Preferably, the data generating means are adapted to encode their respective data signals prior to transmission in accordance with a predetermined error detection and/or correction scheme. The encoding allows data errors, typically caused by electromagnetic interference from other RF-sources, introduced into the data signals during transmission to be detected and/or corrected. The encoding may also be adapted to reduce the data rates of the data signals and/or to remove a DC content of the data signals. A large number of suitable encoding schemes has been disclosed in the relevant literature and will as such be well known to the skilled person. Accordingly, this issue will not be discussed further here. Finally, encoding of the first and/or second data signal may implemented by inserting control data in one or both of the data signals in order to communicate control data from the first to the second hearing prosthesis and/or vice versa. The control data may be utilised to support e.g. co-ordination in operation mode between the first and second prostheses, e.g. co-ordinate automatic or user controlled switching between a number of pre-set listening programs and/or between different audio input sources such microphone input, dual-microphone input, telecoil input, direct audio input etc.

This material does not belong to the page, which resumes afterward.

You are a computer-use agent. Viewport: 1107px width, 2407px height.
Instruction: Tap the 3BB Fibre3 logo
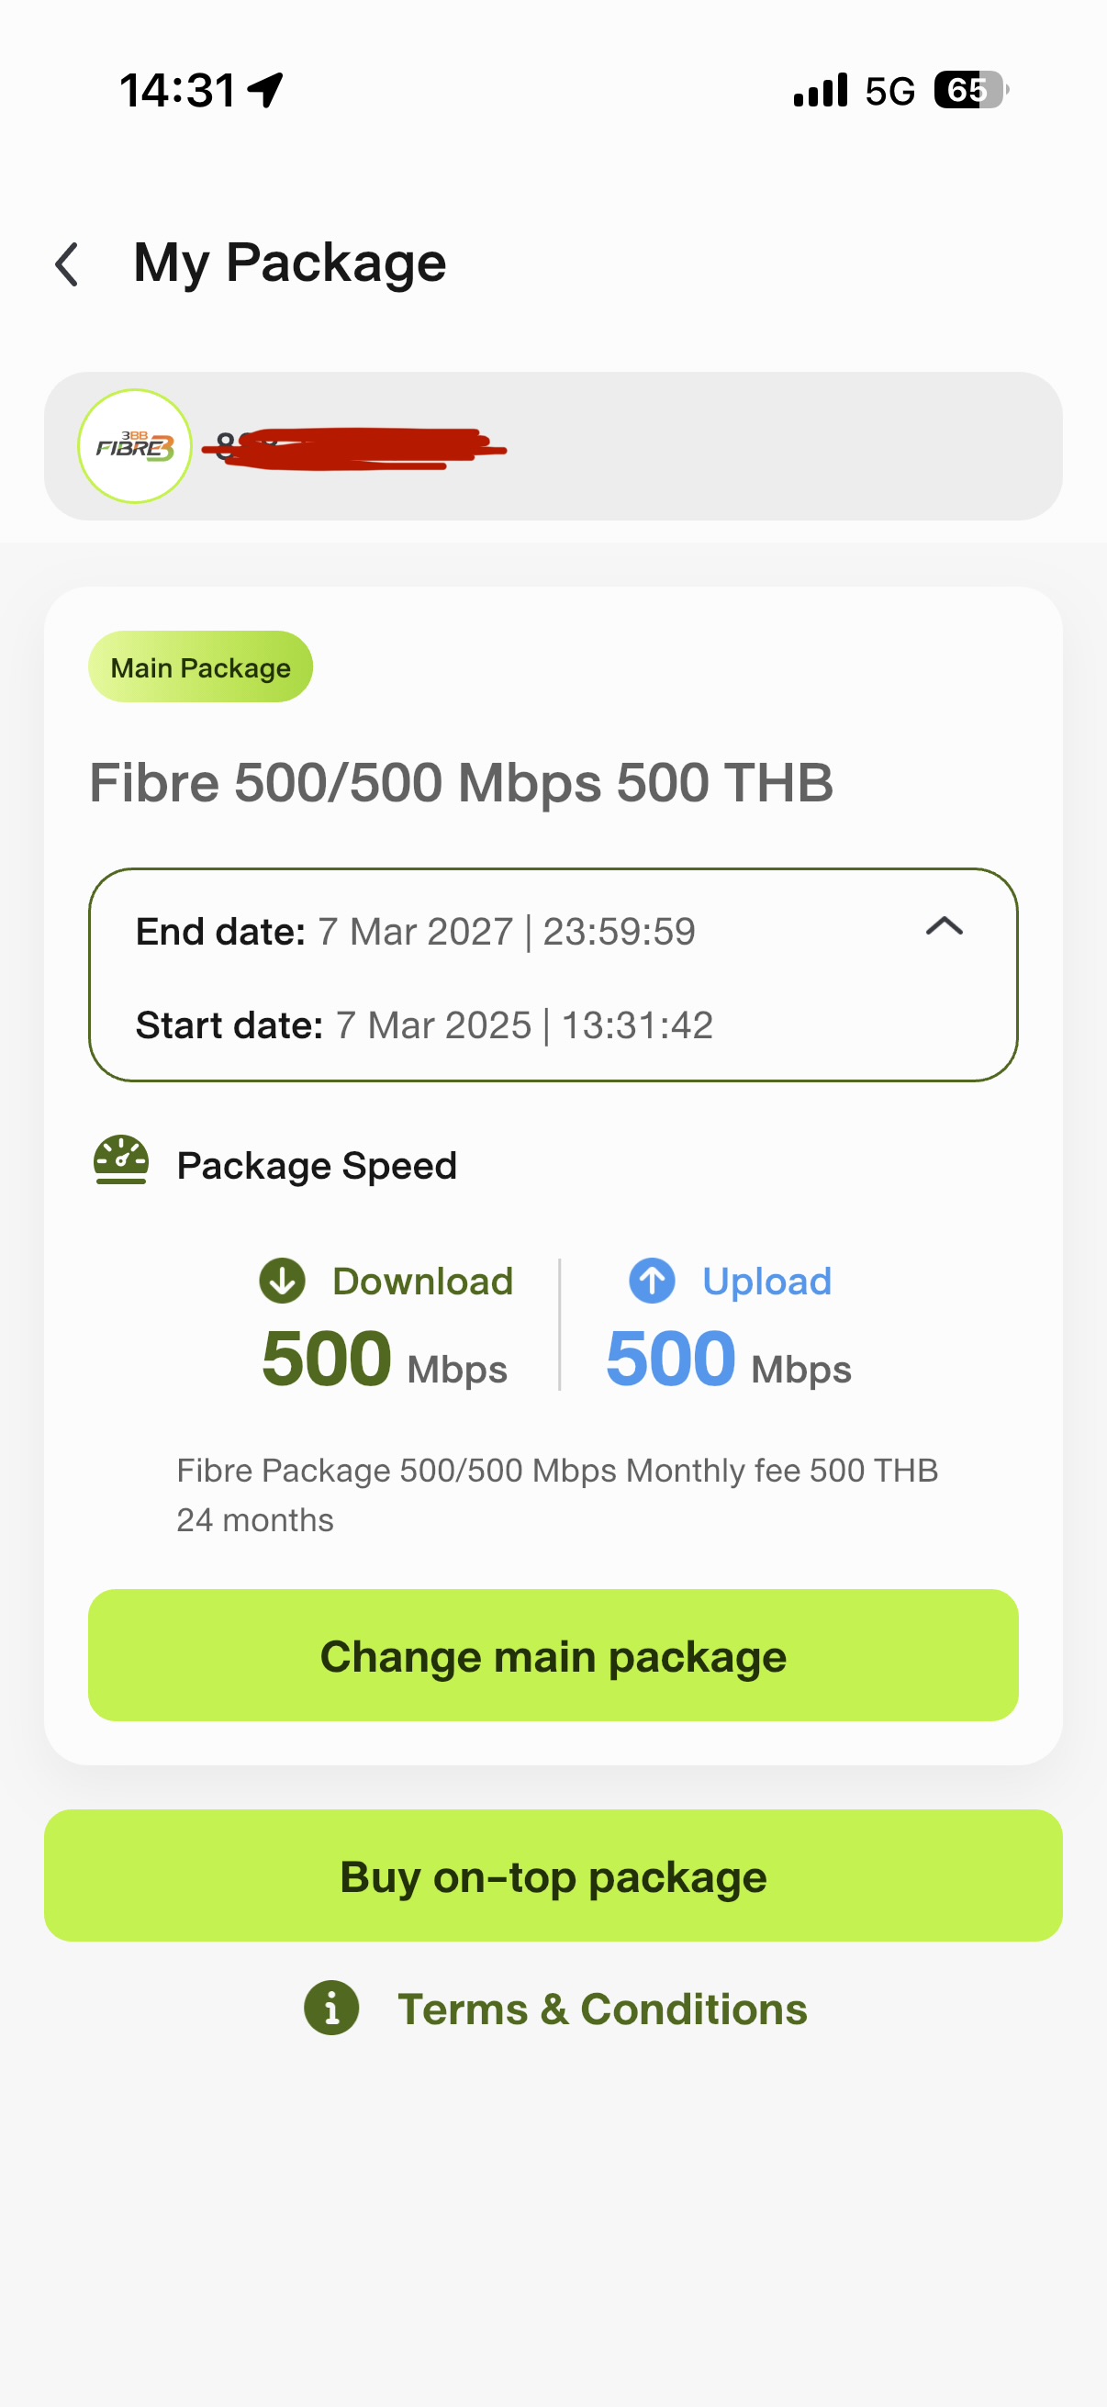(135, 447)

The first and second sequence generators are preferably both adapted to generate respective versions of an identical pseudorandom noise (PN) sequence. The two PN sequences will be phase-aligned, and synchronous to the coding clock signal, when the second clock retrieval and generating means have locked onto the first modulated data signal. Sequence generators for generating PN sequences are particularly well suited for implementation in digital circuits where a number of low-power and die-area efficient implementations are possible. The modulation of the first and second data signals with their respective repetitive coding sequences can furthermore be implemented by simple sign encoding or modulation e.g. by switching the data signals to +1/−1 volt. Sign modulation is particularly convenient to implement in CMOS technology since CMOS transistors are relatively good switch elements. By applying the above-mentioned modulation scheme, the resulting modulation of the digital signals is commonly referred to as direct sequence spread spectrum modulation (DS-SS). Alternatively, the first and second sequence generators may be adapted to control respective frequency synthesisers controllable to transmit signals on anyone of a plurality of carrier frequencies. Values of the PN sequence is utilised to randomly select a particular carrier frequency of the plurality of carrier frequencies and thus modulate the data signal. Thereby, the repetitive coding sequences will comprise a carrier signal that hops between different carrier frequencies in a pseudorandom manner. This latter modulation scheme is commonly referred to as frequency hopped spread spectrum modulation (FH-SS).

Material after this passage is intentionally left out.